While business leaders should take care of their mental and emotional health and not read negative news 24/7, it’s critical that they seek and maintain some level of knowledge about current events. They should also strive to learn more about historical events—as Winston Churchill (paraphrasing Spanish-American philosopher George Santayana) once said, “Those who fail to learn from history are condemned to repeat it.”

With robust knowledge of current and historical events, business leaders can make more ethical business decisions, support their employees better and be more prepared to speak up against injustices.

Making More Ethical Business Decisions

Being more knowledgeable about current and historical events paves the way for making more ethical business decisions.

For instance, say an executive wants to order office decorations and is choosing from a list of retailers. If that executive is aware one of the retailers on that list does not have sustainable practices, they might opt to go with one that does. Or, an executive might be considering taking a private jet for an upcoming business trip, but upon reading about the history and current state of climate change, decides to fly commercial. These decisions may not change the world in the grand scheme of things, but if everyone did just one thing to impact the world positively, I’m willing to bet we’d make some level of progress.

Supporting Employees Better

The workforce is comprised of people from various diverse backgrounds, especially in the era of remote work. These diverse backgrounds are invaluable as they lend the business world a wealth of different perspectives that give rise to creative ideas and innovations.
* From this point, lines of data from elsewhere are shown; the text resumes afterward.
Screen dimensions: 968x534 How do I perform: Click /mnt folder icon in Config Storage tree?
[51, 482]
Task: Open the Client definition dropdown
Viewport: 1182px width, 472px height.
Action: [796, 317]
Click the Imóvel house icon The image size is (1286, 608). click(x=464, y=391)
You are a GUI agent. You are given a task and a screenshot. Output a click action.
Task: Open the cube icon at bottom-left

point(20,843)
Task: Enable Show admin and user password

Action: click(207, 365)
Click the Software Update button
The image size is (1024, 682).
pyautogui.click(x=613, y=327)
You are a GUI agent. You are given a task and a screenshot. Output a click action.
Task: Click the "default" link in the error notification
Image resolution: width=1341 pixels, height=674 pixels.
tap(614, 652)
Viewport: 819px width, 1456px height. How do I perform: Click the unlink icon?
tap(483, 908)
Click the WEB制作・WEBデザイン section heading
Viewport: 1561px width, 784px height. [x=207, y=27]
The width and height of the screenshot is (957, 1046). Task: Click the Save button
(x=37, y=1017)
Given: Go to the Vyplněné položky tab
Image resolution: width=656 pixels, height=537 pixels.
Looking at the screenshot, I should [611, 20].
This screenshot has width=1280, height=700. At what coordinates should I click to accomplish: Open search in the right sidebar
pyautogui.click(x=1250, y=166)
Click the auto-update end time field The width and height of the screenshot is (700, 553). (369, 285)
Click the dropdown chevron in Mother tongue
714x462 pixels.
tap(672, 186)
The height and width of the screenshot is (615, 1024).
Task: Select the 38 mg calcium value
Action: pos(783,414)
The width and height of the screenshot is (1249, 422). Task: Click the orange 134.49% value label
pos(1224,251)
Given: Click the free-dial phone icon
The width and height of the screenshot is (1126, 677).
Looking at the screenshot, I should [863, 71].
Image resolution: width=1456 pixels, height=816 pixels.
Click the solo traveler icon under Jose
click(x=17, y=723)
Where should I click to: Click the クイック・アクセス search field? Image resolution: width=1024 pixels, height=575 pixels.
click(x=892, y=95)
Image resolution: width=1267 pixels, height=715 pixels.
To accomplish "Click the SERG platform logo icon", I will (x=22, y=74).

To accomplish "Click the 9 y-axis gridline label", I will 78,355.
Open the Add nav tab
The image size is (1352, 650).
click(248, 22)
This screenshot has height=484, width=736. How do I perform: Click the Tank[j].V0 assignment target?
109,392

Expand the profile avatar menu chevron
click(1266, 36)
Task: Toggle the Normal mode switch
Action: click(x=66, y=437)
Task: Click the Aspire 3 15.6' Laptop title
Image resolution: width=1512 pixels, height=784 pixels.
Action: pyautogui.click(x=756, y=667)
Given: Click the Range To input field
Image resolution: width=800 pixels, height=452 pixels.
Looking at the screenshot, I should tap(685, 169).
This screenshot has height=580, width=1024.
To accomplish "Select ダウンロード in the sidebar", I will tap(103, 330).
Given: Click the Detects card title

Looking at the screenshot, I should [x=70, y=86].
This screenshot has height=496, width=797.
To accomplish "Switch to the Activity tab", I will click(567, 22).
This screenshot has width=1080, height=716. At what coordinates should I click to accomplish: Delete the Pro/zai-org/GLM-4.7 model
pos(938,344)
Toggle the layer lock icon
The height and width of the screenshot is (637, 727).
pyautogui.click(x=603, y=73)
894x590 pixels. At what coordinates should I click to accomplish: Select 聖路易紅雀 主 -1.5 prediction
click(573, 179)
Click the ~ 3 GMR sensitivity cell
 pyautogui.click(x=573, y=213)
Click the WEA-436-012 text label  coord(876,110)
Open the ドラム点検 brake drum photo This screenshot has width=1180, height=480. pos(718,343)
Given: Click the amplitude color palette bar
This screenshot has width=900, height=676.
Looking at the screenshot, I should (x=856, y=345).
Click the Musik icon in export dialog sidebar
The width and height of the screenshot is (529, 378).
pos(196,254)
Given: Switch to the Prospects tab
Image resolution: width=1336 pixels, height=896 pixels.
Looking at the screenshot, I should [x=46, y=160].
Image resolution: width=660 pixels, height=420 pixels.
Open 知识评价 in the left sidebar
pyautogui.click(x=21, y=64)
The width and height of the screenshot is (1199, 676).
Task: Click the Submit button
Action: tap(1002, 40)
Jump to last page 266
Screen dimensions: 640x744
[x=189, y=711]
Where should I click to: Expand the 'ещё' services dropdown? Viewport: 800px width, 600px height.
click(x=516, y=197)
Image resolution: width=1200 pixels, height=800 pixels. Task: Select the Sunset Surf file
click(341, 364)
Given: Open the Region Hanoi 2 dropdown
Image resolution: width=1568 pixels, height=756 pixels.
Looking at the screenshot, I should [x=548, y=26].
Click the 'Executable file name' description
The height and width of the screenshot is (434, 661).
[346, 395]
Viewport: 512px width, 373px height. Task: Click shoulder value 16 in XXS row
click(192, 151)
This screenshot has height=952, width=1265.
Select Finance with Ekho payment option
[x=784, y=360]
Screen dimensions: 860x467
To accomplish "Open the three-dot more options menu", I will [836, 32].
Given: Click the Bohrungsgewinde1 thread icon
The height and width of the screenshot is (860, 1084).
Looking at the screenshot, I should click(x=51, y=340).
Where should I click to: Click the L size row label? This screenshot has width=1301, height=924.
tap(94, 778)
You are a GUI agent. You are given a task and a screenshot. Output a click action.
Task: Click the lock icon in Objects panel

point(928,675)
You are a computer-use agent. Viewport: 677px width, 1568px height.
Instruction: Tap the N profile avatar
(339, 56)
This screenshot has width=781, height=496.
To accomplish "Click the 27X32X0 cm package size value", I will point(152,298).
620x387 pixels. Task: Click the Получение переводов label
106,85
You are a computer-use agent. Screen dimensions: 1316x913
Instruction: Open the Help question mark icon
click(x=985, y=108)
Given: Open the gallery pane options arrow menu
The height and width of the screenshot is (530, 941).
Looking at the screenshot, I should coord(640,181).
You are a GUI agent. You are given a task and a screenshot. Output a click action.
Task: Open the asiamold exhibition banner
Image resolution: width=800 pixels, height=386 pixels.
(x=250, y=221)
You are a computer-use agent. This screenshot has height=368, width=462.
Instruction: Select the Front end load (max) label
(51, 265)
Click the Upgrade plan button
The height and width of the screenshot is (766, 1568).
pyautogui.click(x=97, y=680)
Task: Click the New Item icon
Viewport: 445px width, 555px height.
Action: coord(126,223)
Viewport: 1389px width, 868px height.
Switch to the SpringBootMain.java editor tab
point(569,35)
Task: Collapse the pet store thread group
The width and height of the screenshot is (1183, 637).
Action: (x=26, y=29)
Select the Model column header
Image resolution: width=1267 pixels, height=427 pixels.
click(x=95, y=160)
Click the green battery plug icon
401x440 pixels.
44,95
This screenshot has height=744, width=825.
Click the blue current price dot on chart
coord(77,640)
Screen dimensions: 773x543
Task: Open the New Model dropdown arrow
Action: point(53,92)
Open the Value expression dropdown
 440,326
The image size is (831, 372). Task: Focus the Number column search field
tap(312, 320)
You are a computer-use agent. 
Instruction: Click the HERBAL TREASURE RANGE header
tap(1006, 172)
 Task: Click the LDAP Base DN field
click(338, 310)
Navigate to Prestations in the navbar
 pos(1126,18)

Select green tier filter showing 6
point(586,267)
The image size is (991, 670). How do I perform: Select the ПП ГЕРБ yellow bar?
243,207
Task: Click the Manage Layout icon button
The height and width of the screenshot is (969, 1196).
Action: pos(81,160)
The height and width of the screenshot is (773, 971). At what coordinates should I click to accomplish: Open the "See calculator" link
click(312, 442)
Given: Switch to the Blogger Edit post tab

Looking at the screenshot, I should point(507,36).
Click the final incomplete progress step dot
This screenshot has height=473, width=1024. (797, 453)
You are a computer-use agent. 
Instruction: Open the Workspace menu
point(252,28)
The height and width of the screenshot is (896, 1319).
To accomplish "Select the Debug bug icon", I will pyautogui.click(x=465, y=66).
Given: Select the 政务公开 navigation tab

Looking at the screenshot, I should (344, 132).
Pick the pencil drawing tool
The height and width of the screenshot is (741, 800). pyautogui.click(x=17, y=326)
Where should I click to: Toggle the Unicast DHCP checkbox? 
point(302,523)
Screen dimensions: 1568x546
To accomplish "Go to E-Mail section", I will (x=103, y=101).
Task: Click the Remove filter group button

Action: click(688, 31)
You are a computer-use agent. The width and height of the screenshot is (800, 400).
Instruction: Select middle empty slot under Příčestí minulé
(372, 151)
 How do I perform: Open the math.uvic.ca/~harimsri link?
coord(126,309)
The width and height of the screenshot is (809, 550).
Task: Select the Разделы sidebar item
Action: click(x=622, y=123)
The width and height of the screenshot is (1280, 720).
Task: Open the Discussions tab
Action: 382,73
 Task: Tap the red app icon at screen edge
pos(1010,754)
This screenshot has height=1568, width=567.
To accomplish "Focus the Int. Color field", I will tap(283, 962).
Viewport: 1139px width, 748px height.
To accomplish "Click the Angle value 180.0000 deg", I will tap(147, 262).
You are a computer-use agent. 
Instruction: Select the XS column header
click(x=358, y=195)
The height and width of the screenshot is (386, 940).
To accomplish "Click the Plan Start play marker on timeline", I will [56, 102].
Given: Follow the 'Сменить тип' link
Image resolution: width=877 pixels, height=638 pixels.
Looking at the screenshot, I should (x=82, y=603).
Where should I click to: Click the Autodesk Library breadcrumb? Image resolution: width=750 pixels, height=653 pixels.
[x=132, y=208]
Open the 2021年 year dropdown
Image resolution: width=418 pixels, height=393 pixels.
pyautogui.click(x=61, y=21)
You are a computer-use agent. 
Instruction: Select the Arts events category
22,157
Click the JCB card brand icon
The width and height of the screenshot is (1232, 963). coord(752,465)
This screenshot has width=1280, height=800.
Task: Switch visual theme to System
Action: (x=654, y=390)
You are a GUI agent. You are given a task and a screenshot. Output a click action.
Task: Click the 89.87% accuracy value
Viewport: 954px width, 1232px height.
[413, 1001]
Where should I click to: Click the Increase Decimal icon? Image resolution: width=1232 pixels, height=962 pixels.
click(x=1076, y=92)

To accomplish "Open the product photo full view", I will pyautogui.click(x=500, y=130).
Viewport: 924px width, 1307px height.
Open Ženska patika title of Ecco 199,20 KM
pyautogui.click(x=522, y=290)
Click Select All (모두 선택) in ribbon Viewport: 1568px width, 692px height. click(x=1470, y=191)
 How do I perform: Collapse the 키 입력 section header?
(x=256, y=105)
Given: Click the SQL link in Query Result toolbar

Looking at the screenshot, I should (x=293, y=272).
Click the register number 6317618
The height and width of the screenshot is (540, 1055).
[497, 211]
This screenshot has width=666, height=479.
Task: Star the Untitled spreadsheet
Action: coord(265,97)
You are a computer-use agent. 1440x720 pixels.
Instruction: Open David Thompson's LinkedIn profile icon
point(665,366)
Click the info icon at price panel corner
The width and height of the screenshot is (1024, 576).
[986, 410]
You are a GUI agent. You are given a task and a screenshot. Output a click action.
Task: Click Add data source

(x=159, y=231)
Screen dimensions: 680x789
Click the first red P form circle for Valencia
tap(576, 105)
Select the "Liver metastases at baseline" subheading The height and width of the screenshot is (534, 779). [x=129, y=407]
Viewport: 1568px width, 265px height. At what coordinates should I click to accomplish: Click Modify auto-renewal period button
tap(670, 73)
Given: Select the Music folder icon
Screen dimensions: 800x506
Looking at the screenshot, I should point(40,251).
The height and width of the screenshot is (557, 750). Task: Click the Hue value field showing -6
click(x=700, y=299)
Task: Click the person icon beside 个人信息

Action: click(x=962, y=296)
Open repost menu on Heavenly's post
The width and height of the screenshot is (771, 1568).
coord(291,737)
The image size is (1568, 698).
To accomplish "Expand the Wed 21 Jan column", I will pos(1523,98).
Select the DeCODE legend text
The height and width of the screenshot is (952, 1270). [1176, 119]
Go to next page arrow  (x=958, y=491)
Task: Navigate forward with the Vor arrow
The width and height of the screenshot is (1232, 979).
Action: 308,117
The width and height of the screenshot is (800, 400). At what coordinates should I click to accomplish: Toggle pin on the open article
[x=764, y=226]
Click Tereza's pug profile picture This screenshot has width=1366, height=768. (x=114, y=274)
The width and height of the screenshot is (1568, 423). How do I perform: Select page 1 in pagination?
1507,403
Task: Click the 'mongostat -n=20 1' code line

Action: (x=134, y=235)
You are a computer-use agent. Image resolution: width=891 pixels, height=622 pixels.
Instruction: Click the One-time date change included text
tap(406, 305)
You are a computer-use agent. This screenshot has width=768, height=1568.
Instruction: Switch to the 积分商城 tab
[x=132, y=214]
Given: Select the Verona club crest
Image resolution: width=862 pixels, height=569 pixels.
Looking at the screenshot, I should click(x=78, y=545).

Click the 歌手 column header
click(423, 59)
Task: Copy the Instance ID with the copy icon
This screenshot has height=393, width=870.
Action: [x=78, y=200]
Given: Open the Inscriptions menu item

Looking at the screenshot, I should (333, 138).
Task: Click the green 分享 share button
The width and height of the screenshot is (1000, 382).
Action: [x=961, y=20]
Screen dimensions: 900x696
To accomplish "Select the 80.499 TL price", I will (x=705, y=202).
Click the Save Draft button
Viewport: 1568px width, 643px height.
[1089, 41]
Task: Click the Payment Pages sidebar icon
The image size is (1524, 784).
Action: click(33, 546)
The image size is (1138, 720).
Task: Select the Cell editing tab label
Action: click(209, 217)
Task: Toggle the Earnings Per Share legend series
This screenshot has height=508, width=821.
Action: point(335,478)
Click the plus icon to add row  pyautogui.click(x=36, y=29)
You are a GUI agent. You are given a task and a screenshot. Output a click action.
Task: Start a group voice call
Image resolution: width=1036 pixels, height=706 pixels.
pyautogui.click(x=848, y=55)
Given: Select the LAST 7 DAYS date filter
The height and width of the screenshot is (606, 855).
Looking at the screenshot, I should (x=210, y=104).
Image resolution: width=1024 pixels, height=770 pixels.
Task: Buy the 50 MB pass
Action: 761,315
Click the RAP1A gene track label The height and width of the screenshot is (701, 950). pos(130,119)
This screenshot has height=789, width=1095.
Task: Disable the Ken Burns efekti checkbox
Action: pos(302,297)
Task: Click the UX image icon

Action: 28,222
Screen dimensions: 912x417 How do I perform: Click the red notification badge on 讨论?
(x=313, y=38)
The news we hear can impact us in different ways. An employee of, say, Iranian descent will likely be affected by news about protests in Iran. An employee of Ukrainian heritage will likely be affected when they hear updates about the war in Ukraine. An employee who lives in a state that suffered a mass shooting will likely be affected by that news. Employees will react differently to different events, and business leaders should never assume a particular employee will have a specific reaction. But by being aware of what’s happening around the world and being perceptive of their employees, business leaders can find opportunities to support their employees better. For example, if a manager notices that an employee from a particular state is less upbeat and productive and knows that state recently suffered a natural disaster, they can proactively offer the employee some time off to emotionally and mentally recuperate, as well as connect them with resources that can help, such as mental health support.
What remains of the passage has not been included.